The MILC Program is necessary, because it suspends a permanent law from 1949 requiring the government to purchase available dairy at double an established market rate. The effect, as intended, would set a baseline price for milk across the country. No grocery store could offer less, since then farmers would just turn around and sell their product to the government.

Without the farm bill these forces could push milk up to $7 a gallon or more, taking with it the prices of butter, cheese, baked goods and your morning bowl of cereal.

Lunch: Hamburgers, Hot Dogs, Ham Sandwiches

One of the ways that the farm bill controls food prices in the United States is through risk management (about which more below), and that includes the price of meat. Through the Livestock Indemnity Program the farm bill compensates farmers and ranchers when natural disasters wipe out large numbers of their animals, such as when a blizzard in South Dakota killed tens of thousands of cattle last year.

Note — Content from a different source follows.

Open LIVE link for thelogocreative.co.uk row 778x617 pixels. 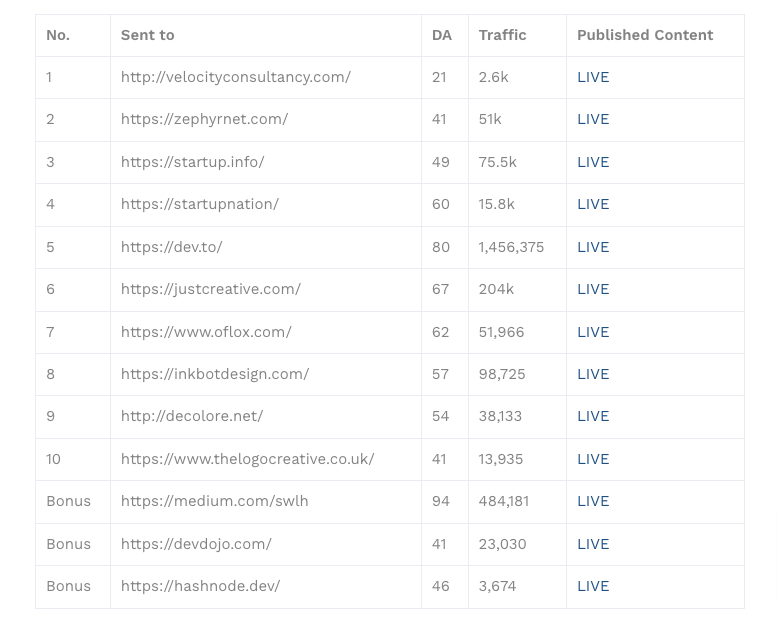pyautogui.click(x=593, y=459)
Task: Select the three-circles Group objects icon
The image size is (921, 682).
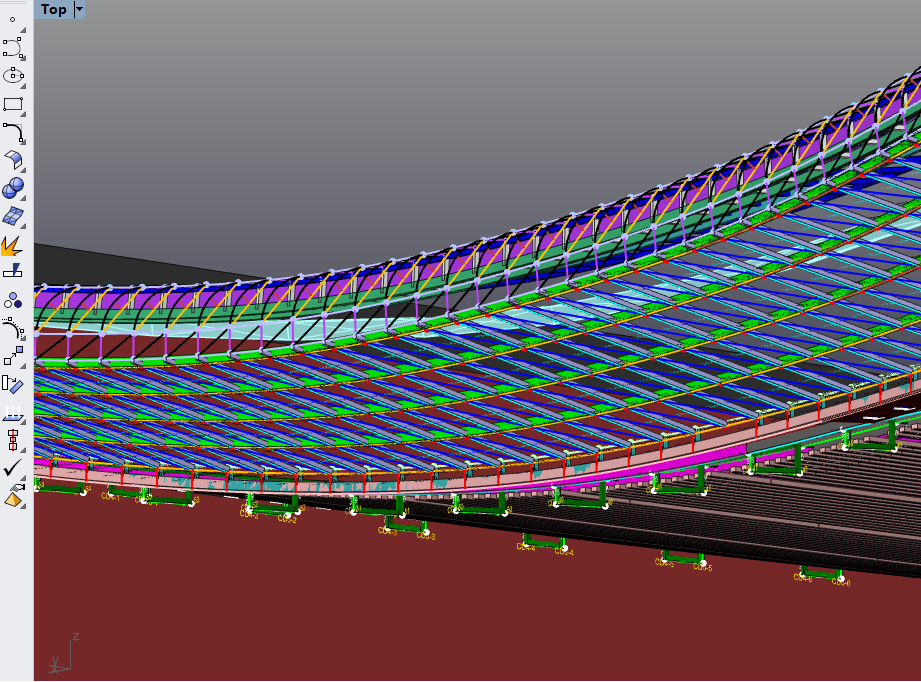Action: coord(13,300)
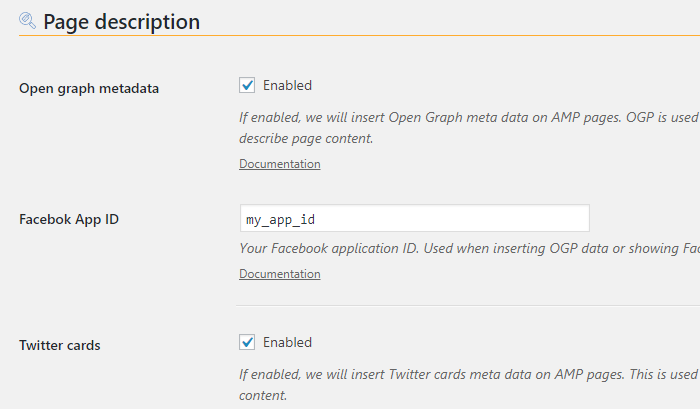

Although the farm bill doesn't offset market conditions when a shortage of beef drives up prices, it does make sure that the farmers don't have to cover their losses. Without this insurance a farmer who loses half his herd would have to charge double for each cow. It also keeps them from having to pay for potentially expensive insurance plans and pass the cost on to consumers. Between covering losses and keeping the costs of business down, this program helps make sure your afternoon hamburger is a little less expensive.